So after a bit of testing and debug, and realizing I sort of skipped some work, I have posted a new set of patches.
The HEAD patch in the series is: https://review.gerrithub.io/#/c/ffilz/nfs-ganesha/+/437191/
I have done some testing and there is work yet to be done…
FSAL_VFS passes pynfs (no real async)
FSAL_MEM without any async enabled reasonably passes pynfs (I know it can’t pass 100%)
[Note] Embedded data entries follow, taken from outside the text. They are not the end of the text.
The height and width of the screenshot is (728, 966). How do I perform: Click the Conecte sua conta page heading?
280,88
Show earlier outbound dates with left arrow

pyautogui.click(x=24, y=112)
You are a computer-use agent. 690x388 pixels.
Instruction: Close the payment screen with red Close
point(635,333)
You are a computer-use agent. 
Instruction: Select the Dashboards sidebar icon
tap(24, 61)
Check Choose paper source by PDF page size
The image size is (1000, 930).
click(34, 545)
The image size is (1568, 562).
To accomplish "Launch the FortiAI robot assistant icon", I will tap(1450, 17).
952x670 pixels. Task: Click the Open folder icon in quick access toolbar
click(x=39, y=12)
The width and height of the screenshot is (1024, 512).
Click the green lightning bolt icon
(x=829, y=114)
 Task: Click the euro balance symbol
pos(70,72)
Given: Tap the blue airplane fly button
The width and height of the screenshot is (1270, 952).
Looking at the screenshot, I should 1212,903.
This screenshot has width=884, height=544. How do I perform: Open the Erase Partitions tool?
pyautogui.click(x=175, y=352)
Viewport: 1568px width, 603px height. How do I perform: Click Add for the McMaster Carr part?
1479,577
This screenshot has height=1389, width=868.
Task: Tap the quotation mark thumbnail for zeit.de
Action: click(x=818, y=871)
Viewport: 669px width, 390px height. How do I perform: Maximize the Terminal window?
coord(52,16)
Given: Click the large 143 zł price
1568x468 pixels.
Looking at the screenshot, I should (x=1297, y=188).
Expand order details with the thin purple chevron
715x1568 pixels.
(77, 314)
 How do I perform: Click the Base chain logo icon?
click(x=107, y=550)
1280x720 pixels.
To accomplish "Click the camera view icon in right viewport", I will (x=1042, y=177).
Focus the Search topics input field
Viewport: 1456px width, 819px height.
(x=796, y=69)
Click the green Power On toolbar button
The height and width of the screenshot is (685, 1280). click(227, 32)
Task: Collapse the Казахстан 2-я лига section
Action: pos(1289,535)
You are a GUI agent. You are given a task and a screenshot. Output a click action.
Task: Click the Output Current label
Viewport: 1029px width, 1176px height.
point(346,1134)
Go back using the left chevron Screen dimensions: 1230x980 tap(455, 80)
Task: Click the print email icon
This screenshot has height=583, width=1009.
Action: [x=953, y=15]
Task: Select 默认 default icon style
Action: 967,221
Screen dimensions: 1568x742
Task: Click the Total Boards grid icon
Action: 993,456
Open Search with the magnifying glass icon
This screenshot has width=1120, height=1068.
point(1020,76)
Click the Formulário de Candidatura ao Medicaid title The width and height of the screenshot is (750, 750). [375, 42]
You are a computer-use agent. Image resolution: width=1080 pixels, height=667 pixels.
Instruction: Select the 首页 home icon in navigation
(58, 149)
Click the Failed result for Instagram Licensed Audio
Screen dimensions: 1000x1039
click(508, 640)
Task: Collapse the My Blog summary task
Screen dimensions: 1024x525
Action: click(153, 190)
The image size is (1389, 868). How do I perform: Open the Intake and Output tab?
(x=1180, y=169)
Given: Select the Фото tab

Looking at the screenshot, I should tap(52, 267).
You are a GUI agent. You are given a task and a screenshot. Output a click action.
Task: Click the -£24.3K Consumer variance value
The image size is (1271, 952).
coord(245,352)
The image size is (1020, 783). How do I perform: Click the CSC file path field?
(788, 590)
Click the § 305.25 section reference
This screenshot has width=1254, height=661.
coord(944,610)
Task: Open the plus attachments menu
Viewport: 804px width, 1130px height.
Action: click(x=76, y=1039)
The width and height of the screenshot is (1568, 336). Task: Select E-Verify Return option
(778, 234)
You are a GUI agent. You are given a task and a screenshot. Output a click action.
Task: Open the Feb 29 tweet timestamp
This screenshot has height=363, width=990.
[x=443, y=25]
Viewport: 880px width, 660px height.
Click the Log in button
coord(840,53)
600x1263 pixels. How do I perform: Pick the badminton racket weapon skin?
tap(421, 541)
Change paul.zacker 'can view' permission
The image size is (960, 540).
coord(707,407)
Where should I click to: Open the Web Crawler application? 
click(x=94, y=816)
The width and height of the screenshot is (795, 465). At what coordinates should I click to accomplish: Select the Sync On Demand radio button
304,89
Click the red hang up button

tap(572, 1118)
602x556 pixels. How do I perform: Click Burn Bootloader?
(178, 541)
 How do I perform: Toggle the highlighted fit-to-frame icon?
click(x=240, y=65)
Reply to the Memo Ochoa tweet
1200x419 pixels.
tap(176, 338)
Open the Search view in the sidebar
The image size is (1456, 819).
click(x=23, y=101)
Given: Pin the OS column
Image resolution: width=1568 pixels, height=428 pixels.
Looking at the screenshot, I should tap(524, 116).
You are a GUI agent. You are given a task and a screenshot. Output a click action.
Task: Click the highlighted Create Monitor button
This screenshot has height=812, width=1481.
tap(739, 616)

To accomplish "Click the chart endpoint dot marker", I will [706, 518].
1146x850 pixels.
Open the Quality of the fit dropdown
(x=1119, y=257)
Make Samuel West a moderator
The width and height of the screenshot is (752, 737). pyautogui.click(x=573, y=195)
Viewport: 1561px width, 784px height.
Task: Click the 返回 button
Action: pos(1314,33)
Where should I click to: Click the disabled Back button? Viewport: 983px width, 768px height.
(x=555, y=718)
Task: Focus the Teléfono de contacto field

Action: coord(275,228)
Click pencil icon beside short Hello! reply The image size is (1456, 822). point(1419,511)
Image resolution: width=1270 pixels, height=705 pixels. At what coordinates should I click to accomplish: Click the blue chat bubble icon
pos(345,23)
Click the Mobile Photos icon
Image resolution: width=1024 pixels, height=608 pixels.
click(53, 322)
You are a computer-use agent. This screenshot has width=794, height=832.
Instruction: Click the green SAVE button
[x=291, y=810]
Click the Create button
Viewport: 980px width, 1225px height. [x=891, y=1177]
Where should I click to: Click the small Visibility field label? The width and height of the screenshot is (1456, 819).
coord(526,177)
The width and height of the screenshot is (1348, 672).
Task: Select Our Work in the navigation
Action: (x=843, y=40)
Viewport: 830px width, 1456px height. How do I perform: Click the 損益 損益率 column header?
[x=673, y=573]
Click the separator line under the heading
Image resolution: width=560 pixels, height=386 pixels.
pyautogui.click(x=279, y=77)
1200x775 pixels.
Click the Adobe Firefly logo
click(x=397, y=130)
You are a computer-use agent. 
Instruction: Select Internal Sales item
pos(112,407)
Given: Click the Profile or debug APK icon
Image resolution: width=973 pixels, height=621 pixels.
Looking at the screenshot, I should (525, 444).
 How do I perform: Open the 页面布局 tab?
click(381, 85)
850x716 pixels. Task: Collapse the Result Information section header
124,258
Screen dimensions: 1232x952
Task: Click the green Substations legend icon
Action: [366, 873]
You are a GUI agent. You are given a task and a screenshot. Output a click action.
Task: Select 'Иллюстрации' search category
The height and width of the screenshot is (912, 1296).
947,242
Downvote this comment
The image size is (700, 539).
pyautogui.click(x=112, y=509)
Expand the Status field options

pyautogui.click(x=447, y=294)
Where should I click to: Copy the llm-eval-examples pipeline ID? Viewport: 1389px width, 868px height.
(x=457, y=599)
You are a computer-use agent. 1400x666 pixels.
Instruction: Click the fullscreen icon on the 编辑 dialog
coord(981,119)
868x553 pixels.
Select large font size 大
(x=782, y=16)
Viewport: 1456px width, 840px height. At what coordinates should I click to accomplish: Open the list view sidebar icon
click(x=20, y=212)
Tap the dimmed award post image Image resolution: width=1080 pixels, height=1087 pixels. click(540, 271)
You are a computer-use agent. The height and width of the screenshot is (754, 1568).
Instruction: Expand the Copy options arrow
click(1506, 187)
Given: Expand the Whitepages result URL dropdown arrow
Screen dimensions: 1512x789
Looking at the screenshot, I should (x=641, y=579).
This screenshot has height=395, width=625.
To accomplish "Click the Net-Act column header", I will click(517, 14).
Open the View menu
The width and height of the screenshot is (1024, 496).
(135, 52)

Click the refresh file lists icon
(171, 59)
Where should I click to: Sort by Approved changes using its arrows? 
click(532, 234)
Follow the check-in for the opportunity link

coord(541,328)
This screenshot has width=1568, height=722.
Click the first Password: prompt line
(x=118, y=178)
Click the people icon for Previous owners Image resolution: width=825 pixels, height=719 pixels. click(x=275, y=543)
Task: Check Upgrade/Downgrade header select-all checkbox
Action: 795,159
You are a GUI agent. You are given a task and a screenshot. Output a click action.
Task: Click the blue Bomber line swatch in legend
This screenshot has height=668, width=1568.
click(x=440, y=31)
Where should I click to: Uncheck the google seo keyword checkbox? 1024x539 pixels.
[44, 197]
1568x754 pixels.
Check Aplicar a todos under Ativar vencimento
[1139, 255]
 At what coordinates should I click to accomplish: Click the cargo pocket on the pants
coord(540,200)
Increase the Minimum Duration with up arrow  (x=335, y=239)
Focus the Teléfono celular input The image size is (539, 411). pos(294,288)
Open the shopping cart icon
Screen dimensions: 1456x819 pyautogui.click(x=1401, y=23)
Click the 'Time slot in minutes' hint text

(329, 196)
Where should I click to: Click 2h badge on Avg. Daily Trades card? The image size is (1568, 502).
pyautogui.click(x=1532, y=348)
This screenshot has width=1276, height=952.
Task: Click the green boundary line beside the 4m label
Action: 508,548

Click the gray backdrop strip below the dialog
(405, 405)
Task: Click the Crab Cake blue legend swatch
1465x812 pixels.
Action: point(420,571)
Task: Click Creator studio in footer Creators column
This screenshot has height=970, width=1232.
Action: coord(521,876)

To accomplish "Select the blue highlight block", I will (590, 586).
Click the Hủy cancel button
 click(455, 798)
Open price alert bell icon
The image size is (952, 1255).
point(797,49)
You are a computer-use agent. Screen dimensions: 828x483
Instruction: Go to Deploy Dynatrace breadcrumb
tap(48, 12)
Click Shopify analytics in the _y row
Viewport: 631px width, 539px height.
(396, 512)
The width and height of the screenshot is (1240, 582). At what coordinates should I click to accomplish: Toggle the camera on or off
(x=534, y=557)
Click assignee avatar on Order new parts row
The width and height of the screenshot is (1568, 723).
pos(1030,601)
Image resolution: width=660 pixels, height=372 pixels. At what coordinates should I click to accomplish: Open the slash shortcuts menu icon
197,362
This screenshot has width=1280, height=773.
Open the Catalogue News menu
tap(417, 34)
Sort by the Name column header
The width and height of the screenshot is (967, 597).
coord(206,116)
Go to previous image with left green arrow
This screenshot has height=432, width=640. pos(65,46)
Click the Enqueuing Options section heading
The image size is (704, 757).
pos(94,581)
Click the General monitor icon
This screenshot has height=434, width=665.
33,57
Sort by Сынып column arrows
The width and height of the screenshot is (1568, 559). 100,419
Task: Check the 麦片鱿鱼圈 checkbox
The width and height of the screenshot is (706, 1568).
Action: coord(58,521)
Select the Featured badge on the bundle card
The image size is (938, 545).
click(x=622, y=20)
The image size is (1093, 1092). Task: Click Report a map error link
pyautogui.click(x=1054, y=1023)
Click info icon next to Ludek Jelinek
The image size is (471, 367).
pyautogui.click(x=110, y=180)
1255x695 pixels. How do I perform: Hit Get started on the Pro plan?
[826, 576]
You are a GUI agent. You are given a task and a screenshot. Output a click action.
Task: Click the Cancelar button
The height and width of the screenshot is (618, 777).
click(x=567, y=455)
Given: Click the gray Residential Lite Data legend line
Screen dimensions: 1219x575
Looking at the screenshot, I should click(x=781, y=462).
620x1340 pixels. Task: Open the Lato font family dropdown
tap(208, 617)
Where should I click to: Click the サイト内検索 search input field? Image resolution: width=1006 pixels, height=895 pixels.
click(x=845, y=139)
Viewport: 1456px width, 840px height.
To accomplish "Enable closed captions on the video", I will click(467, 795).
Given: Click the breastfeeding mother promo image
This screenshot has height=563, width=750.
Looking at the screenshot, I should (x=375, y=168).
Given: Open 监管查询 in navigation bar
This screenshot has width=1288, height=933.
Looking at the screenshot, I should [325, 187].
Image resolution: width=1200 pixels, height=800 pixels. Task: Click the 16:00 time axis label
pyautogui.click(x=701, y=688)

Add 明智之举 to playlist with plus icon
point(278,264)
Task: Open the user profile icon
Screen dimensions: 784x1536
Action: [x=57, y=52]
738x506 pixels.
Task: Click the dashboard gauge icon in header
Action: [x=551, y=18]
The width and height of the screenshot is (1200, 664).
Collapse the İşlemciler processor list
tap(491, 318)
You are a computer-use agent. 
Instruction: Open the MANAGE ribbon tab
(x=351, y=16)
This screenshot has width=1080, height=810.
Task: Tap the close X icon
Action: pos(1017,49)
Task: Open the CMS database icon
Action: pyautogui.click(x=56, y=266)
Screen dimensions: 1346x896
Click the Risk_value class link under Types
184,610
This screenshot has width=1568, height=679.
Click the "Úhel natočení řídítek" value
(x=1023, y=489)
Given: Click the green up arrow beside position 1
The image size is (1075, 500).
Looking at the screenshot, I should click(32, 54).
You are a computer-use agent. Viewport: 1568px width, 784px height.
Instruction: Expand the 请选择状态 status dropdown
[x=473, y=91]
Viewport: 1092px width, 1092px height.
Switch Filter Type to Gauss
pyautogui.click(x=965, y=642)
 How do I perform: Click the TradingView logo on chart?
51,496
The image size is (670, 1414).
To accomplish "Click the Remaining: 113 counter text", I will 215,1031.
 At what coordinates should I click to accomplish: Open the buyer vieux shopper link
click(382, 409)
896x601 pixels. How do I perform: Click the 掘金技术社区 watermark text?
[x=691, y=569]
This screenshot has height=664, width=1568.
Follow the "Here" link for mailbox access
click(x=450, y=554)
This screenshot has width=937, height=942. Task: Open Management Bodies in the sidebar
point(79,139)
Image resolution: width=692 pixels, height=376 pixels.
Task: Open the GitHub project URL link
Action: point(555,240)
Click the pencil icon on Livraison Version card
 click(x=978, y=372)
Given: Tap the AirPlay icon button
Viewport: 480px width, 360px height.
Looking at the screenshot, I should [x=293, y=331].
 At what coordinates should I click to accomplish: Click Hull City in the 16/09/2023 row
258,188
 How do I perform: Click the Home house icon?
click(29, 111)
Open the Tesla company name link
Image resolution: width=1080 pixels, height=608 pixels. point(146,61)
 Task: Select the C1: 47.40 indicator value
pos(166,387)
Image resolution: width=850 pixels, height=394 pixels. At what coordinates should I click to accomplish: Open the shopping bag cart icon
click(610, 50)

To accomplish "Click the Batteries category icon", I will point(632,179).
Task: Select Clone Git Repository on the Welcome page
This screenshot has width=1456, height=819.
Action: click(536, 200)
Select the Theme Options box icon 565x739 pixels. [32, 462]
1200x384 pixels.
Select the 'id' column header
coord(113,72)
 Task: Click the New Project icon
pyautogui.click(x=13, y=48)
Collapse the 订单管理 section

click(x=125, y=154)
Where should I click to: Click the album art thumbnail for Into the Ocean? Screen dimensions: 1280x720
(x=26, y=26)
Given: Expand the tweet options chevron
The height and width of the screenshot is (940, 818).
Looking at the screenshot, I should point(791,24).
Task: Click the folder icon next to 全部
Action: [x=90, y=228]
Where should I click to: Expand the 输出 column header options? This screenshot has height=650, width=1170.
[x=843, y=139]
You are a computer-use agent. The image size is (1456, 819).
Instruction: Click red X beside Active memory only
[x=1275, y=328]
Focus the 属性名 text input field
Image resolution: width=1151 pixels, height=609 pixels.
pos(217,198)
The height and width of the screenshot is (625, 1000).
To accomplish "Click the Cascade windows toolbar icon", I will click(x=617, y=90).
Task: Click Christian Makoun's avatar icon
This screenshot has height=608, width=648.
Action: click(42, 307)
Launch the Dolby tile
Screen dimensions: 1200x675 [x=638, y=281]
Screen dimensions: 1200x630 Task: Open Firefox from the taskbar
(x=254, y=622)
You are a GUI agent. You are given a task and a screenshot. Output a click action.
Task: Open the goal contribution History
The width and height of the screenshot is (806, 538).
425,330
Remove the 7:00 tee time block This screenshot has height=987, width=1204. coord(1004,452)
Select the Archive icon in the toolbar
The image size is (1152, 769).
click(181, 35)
FSAL_MEM with async such that the async actually completes before the read2/write2 call returns passes
FSAL_MEM with actual async fails pynfs with:
File "/home/ffilz/ganesha/bf-pynfs/nfs4.0/lib/rpc/rpc.py", line 452, in check_reply
raise RPCAcceptError(msg.areply)
rpc.rpc.RPCAcceptError: RPCError: MSG_ACCEPTED: GARBAGE_ARGS
RC = 1
This suggests to me that my assumptions and read of the RPC layer code is wrong…
I’m open to any suggestions.
FSAL_MEM is configurable for async with the following:
MEM
{
Async_Threads = 10;
}
And here is my EXPORT that fails:
EXPORT
{
Export_Id = 701;
Path = /mem1;
Pseudo = /export/mem1;
FSAL
{
Name = MEM;
Async_Type = FIXED;
Async_Delay = 1000;
Async_Stall_Delay = 0;
}
Access_Type=RW;
Squash = Root;
SecType = sys;
Tag = mem1;
MaxRead = 9000000;
MaxWrite = 9000000;
Protocols=3,4,9p;
Anonymous_uid = -3;
Anonymous_gid = -3;
CLIENT
{
Access_Type=RW;
Squash=None;
Clients=simple1*,127.0.0.1,local*,192.168.0.119,192.168.0.111;
SecType = sys;
Anonymous_gid = -5;
}
}
If Async_Delay is set to 10 and Async_Stall_Delay is set to 1000, it passes (this forces read2/write2 to delay 1000 usec before returning, while the async thread is only going to delay 10 usec before processing).
Hmm, for testing I just realized I need to make a 2nd stall… I need to stall in the protocol read/write functions, so after they have tested to see if the call back has completed before they return (thus causing a real async schedule), they then delay so they don’t actually return out all the way until the async process has a chance to run all the way to completion. I will be adding a debug config option to control that…
In the meantime, if anyone with RPC understanding can look over the code and help me understand what might have gone wrong, I would appreciate it.
Thanks
Frank